BEGIN DATASET ENTRIES
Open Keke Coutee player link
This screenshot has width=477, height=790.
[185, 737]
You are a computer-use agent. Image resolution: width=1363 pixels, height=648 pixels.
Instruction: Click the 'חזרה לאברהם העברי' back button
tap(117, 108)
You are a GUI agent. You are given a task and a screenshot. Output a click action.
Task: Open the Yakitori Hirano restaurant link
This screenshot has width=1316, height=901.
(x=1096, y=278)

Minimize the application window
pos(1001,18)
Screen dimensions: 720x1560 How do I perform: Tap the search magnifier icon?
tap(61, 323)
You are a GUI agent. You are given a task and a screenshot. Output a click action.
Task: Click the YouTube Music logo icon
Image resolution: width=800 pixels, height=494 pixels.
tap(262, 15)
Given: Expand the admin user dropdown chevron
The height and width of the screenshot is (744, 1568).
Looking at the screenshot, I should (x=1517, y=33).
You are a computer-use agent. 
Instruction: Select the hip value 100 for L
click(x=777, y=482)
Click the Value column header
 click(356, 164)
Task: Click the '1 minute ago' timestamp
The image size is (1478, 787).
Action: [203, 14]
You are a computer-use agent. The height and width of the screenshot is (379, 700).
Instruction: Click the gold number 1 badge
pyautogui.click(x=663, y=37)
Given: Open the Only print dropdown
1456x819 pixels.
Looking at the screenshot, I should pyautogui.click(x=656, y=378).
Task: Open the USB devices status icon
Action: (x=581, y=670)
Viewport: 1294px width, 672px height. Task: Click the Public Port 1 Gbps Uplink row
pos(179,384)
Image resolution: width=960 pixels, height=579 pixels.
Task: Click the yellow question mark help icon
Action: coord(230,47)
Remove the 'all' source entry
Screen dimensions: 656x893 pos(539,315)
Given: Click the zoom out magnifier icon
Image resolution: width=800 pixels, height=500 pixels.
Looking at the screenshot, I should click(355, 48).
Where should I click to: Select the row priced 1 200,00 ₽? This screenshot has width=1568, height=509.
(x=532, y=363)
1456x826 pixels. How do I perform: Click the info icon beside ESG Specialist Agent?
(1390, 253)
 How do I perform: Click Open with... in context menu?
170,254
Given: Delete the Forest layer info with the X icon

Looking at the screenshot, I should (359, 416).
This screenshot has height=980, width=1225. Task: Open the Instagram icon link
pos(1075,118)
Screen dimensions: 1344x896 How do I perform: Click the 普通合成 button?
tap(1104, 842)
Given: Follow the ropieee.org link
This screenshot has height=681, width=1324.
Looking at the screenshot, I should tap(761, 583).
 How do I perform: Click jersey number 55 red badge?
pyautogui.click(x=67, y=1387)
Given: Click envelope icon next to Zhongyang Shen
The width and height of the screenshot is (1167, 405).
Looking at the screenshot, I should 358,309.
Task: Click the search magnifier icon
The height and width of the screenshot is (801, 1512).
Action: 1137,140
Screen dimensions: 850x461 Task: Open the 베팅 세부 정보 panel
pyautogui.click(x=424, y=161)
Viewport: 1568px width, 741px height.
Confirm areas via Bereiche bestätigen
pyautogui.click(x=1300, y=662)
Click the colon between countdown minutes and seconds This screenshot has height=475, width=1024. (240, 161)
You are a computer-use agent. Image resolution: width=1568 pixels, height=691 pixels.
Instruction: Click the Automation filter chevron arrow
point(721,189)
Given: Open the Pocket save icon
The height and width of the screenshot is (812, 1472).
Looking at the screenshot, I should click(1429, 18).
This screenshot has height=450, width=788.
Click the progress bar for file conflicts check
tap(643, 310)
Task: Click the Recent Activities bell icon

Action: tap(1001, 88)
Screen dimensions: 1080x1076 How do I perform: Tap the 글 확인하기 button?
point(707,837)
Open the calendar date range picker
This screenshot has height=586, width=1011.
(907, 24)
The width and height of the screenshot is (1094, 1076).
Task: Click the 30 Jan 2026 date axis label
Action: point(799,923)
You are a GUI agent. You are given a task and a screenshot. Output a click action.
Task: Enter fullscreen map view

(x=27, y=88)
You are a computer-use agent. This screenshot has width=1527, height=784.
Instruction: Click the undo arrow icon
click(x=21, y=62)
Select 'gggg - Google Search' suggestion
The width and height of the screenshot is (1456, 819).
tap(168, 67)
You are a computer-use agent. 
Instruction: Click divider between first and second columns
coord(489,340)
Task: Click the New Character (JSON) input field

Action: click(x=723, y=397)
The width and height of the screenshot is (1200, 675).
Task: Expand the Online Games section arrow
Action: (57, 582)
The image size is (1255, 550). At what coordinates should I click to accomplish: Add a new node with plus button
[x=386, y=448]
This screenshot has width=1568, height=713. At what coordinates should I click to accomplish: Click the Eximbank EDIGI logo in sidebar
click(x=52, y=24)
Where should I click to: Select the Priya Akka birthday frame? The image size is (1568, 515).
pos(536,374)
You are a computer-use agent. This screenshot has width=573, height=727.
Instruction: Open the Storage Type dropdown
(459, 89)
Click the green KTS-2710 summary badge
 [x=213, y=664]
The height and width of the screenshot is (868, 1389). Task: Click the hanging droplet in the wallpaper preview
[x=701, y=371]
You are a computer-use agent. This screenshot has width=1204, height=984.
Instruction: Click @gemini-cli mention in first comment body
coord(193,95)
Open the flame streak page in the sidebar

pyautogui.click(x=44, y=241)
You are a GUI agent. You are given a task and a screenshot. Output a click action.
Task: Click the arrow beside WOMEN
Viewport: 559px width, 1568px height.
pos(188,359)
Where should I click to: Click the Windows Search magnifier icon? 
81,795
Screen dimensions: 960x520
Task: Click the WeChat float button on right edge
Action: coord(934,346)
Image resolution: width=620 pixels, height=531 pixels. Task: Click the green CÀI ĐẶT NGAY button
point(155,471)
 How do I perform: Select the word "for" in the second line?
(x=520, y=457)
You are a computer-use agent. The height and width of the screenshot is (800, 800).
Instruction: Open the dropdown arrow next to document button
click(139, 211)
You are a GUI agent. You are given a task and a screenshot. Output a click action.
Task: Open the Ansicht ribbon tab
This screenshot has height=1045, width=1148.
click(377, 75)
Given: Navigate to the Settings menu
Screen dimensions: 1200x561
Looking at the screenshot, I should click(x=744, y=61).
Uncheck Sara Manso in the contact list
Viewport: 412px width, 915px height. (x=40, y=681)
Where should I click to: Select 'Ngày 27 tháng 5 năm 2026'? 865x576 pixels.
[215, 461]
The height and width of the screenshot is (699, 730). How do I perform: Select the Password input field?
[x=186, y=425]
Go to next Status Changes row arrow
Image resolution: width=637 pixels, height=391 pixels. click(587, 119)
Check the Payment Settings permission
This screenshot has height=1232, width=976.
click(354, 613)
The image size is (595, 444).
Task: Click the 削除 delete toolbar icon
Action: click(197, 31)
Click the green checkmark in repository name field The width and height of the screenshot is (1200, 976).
END DATASET ENTRIES
-- GIVEN REQUEST --
Format every line of the entries above as a JSON list of strings, one string per line, and omit blank lines.

-- RIGHT ANSWER --
[
  "Open Keke Coutee player link",
  "This screenshot has width=477, height=790.",
  "[185, 737]",
  "You are a computer-use agent. Image resolution: width=1363 pixels, height=648 pixels.",
  "Instruction: Click the 'חזרה לאברהם העברי' back button",
  "tap(117, 108)",
  "You are a GUI agent. You are given a task and a screenshot. Output a click action.",
  "Task: Open the Yakitori Hirano restaurant link",
  "This screenshot has width=1316, height=901.",
  "(x=1096, y=278)",
  "Minimize the application window",
  "pos(1001,18)",
  "Screen dimensions: 720x1560 How do I perform: Tap the search magnifier icon?",
  "tap(61, 323)",
  "You are a GUI agent. You are given a task and a screenshot. Output a click action.",
  "Task: Click the YouTube Music logo icon",
  "Image resolution: width=800 pixels, height=494 pixels.",
  "tap(262, 15)",
  "Given: Expand the admin user dropdown chevron",
  "The height and width of the screenshot is (744, 1568).",
  "Looking at the screenshot, I should (x=1517, y=33).",
  "You are a computer-use agent. ",
  "Instruction: Select the hip value 100 for L",
  "click(x=777, y=482)",
  "Click the Value column header",
  " click(356, 164)",
  "Task: Click the '1 minute ago' timestamp",
  "The image size is (1478, 787).",
  "Action: [203, 14]",
  "You are a computer-use agent. The height and width of the screenshot is (379, 700).",
  "Instruction: Click the gold number 1 badge",
  "pyautogui.click(x=663, y=37)",
  "Given: Open the Only print dropdown",
  "1456x819 pixels.",
  "Looking at the screenshot, I should pyautogui.click(x=656, y=378).",
  "Task: Open the USB devices status icon",
  "Action: (x=581, y=670)",
  "Viewport: 1294px width, 672px height. Task: Click the Public Port 1 Gbps Uplink row",
  "pos(179,384)",
  "Image resolution: width=960 pixels, height=579 pixels.",
  "Task: Click the yellow question mark help icon",
  "Action: coord(230,47)",
  "Remove the 'all' source entry",
  "Screen dimensions: 656x893 pos(539,315)",
  "Given: Click the zoom out magnifier icon",
  "Image resolution: width=800 pixels, height=500 pixels.",
  "Looking at the screenshot, I should click(355, 48).",
  "Where should I click to: Select the row priced 1 200,00 ₽? This screenshot has width=1568, height=509.",
  "(x=532, y=363)",
  "1456x826 pixels. How do I perform: Click the info icon beside ESG Specialist Agent?",
  "(1390, 253)",
  " How do I perform: Click Open with... in context menu?",
  "170,254",
  "Given: Delete the Forest layer info with the X icon",
  "Looking at the screenshot, I should (359, 416).",
  "This screenshot has height=980, width=1225. Task: Open the Instagram icon link",
  "pos(1075,118)",
  "Screen dimensions: 1344x896 How do I perform: Click the 普通合成 button?",
  "tap(1104, 842)",
  "Given: Follow the ropieee.org link",
  "This screenshot has height=681, width=1324.",
  "Looking at the screenshot, I should tap(761, 583).",
  " How do I perform: Click jersey number 55 red badge?",
  "pyautogui.click(x=67, y=1387)",
  "Given: Click envelope icon next to Zhongyang Shen",
  "The width and height of the screenshot is (1167, 405).",
  "Looking at the screenshot, I should 358,309.",
  "Task: Click the search magnifier icon",
  "The height and width of the screenshot is (801, 1512).",
  "Action: 1137,140",
  "Screen dimensions: 850x461 Task: Open the 베팅 세부 정보 panel",
  "pyautogui.click(x=424, y=161)",
  "Viewport: 1568px width, 741px height.",
  "Confirm areas via Bereiche bestätigen",
  "pyautogui.click(x=1300, y=662)",
  "Click the colon between countdown minutes and seconds This screenshot has height=475, width=1024. (240, 161)",
  "You are a computer-use agent. Image resolution: width=1568 pixels, height=691 pixels.",
  "Instruction: Click the Automation filter chevron arrow",
  "point(721,189)",
  "Given: Open the Pocket save icon",
  "The height and width of the screenshot is (812, 1472).",
  "Looking at the screenshot, I should click(1429, 18).",
  "This screenshot has height=450, width=788.",
  "Click the progress bar for file conflicts check",
  "tap(643, 310)",
  "Task: Click the Recent Activities bell icon",
  "Action: tap(1001, 88)",
  "Screen dimensions: 1080x1076 How do I perform: Tap the 글 확인하기 button?",
  "point(707,837)",
  "Open the calendar date range picker",
  "This screenshot has height=586, width=1011.",
  "(907, 24)",
  "The width and height of the screenshot is (1094, 1076).",
  "Task: Click the 30 Jan 2026 date axis label",
  "Action: point(799,923)",
  "You are a GUI agent. You are given a task and a screenshot. Output a click action.",
  "Task: Enter fullscreen map view",
  "(x=27, y=88)",
  "You are a computer-use agent. This screenshot has width=1527, height=784.",
  "Instruction: Click the undo arrow icon",
  "click(x=21, y=62)",
  "Select 'gggg - Google Search' suggestion",
  "The width and height of the screenshot is (1456, 819).",
  "tap(168, 67)",
  "You are a computer-use agent. ",
  "Instruction: Click divider between first and second columns",
  "coord(489,340)",
  "Task: Click the New Character (JSON) input field",
  "Action: click(x=723, y=397)",
  "The width and height of the screenshot is (1200, 675).",
  "Task: Expand the Online Games section arrow",
  "Action: (57, 582)",
  "The image size is (1255, 550). At what coordinates should I click to accomplish: Add a new node with plus button",
  "[x=386, y=448]",
  "This screenshot has width=1568, height=713. At what coordinates should I click to accomplish: Click the Eximbank EDIGI logo in sidebar",
  "click(x=52, y=24)",
  "Where should I click to: Select the Priya Akka birthday frame? The image size is (1568, 515).",
  "pos(536,374)",
  "You are a computer-use agent. This screenshot has width=573, height=727.",
  "Instruction: Open the Storage Type dropdown",
  "(459, 89)",
  "Click the green KTS-2710 summary badge",
  " [x=213, y=664]",
  "The height and width of the screenshot is (868, 1389). Task: Click the hanging droplet in the wallpaper preview",
  "[x=701, y=371]",
  "You are a computer-use agent. This screenshot has width=1204, height=984.",
  "Instruction: Click @gemini-cli mention in first comment body",
  "coord(193,95)",
  "Open the flame streak page in the sidebar",
  "pyautogui.click(x=44, y=241)",
  "You are a GUI agent. You are given a task and a screenshot. Output a click action.",
  "Task: Click the arrow beside WOMEN",
  "Viewport: 559px width, 1568px height.",
  "pos(188,359)",
  "Where should I click to: Click the Windows Search magnifier icon? ",
  "81,795",
  "Screen dimensions: 960x520",
  "Task: Click the WeChat float button on right edge",
  "Action: coord(934,346)",
  "Image resolution: width=620 pixels, height=531 pixels. Task: Click the green CÀI ĐẶT NGAY button",
  "point(155,471)",
  " How do I perform: Select the word \"for\" in the second line?",
  "(x=520, y=457)",
  "You are a computer-use agent. The height and width of the screenshot is (800, 800).",
  "Instruction: Open the dropdown arrow next to document button",
  "click(139, 211)",
  "You are a GUI agent. You are given a task and a screenshot. Output a click action.",
  "Task: Open the Ansicht ribbon tab",
  "This screenshot has height=1045, width=1148.",
  "click(377, 75)",
  "Given: Navigate to the Settings menu",
  "Screen dimensions: 1200x561",
  "Looking at the screenshot, I should click(x=744, y=61).",
  "Uncheck Sara Manso in the contact list",
  "Viewport: 412px width, 915px height. (x=40, y=681)",
  "Where should I click to: Select 'Ngày 27 tháng 5 năm 2026'? 865x576 pixels.",
  "[215, 461]",
  "The height and width of the screenshot is (699, 730). How do I perform: Select the Password input field?",
  "[x=186, y=425]",
  "Go to next Status Changes row arrow",
  "Image resolution: width=637 pixels, height=391 pixels. click(587, 119)",
  "Check the Payment Settings permission",
  "This screenshot has height=1232, width=976.",
  "click(354, 613)",
  "The image size is (595, 444).",
  "Task: Click the 削除 delete toolbar icon",
  "Action: click(197, 31)",
  "Click the green checkmark in repository name field The width and height of the screenshot is (1200, 976)."
]